Hablo por segunda vez del dilema de la pintura cubana. La primera fue aún bajo la dictadura, cuando en la apertura de la exposición 20 Obras para una Colección en la Galería Habana, centro de los pintores no colaboracionistas, y a sólo dos días de la caída del régimen, desmonté de sus nubes, con una crítica muy poco algodonada, a los pintores reunidos a la sombra del Palacio de Bellas Artes, es decir, de la cultura oficial. Decía en esa oportunidad y repito que nuestro museo estaba lleno de pintores turifureros (qué bien queda ese adjetivo). Cito otra vez los nombres: Mario Carreño, político pintor de weekend, era el jefe del clan, que resultó tan anémico como la pintura de su líder, René Portocarrero, en quien la frase “prepárame la sopa que voy a pintar un ángel más” se hace cada día más oportuna. Raúl Milián, su discípulo, se entregó, para variar, a los divertimentos de la pintura abstracta (tan entretenida) y produjo, en serie que pudo haber llegado a cifras astronómicas, tintas pasadas por agua que fueron expuestas, muy bien vestidas, en el citado Palacio.
Hay otros muchos nombres. ¿Será necesario citar el de Amelia Peláez? Prefiero hablar, para equilibrar estas breves notas, de los pintores que no colaboraron, es decir, de los agrupados en la Galería Habana. También en este caso cito nombres: Julio Matilla, Hugo Consuegra, Raúl Martínez, Guido Llinás, Joaquín Ferrer, Manuel Couceiro, Manuel y Antonio Vidal, y el escultor Tomás Oliva.
Adivino una sonrisilla, discreta pero burlona, en los labios de mis lectores. Efectivamente, todos son pintores abstractos. Señores, sé que padecemos la fiebre de criterios que caracteriza todas las posrevoluciones. Me explico: queremos arte figurativo, cuadros que “signifiquen” algo, que den opiniones. He leído un brillante artículo de Carlos Franqui al respecto. Adivino que dentro de cinco años nuestra ciudad estará llena de murales con soldados aplastando bajo sus botas mujeres tuberculosas, de lienzos de jóvenes que hablan de cultura popular roja (o amarilla), de poemas “objetivos” donde aparezcan prostitutas de quince años y bombardeos. Ya hoy día los murales abstractos de Lam son mirados como una cosa inútil. Mis “Ángeles”, poemas de “atmósfera”, como dice Roberto Branly, son recibidos con frialdad en los periódicos.
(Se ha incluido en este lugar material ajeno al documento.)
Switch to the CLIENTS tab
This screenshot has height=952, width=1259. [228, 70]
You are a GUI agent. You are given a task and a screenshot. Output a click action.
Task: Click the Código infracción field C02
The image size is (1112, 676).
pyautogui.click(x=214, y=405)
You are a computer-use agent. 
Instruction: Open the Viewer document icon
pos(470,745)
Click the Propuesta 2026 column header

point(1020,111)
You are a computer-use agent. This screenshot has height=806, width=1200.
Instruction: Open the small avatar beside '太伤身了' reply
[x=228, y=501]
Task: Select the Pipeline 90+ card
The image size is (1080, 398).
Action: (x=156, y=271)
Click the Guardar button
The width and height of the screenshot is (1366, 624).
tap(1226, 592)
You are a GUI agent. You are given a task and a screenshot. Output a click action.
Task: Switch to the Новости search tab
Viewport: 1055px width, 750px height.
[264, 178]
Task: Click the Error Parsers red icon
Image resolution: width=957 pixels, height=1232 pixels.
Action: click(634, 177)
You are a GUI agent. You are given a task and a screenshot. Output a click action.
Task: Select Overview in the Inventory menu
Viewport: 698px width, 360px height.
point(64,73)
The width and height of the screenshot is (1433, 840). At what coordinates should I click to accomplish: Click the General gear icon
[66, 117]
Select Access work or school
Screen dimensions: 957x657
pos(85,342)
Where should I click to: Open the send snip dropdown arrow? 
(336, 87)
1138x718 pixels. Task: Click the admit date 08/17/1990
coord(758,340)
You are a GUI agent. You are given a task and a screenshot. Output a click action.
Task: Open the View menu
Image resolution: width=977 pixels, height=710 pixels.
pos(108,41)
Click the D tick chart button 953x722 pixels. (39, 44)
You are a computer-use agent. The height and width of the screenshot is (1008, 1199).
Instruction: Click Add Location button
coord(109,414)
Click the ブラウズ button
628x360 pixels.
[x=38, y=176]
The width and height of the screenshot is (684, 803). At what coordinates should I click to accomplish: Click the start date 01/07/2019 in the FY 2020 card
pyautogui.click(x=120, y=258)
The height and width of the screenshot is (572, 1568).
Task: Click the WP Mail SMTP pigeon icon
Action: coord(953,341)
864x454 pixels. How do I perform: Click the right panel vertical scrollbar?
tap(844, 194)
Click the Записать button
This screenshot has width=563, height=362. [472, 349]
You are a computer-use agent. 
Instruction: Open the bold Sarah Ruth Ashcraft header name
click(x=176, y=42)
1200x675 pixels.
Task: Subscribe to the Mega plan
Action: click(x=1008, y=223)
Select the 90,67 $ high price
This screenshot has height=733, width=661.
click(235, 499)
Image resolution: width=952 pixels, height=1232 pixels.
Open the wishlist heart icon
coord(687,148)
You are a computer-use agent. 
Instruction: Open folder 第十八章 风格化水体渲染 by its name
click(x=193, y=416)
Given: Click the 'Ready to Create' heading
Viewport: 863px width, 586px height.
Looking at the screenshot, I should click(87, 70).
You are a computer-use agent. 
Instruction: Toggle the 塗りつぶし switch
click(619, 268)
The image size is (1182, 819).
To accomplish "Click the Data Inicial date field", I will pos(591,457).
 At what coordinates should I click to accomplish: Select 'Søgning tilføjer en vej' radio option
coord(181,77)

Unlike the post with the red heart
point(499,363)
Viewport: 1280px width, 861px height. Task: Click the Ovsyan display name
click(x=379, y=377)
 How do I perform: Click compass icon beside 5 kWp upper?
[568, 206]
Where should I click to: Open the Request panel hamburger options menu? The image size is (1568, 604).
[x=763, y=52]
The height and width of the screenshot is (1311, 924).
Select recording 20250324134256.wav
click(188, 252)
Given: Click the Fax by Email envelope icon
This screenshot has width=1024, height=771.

Pues bien, yo digo que todo esto es inútil. Digo que ya es tarde. La pintura popular, el arte objetivo, tuvo que haberse hecho antes. Si Cuba hubiera tenido una figura como Diego Rivera no hubiera habido dictadura. Pero ahora, señores críticos, ya no hace falta. Sí, queremos arte nacional sin llenar los cuadros de guajiros y palmas; puede hacerse teatro nacional donde no aparezcan gallegos y negritos; puede hacerse poesía nacional que no cante a los turistas y a los soldados.
Los pintores de la resistencia son abstractos. Ellos saben muy bien lo que traen entre manos. Hablaré pronto, si no aburro a los lectores, de cada uno de ellos.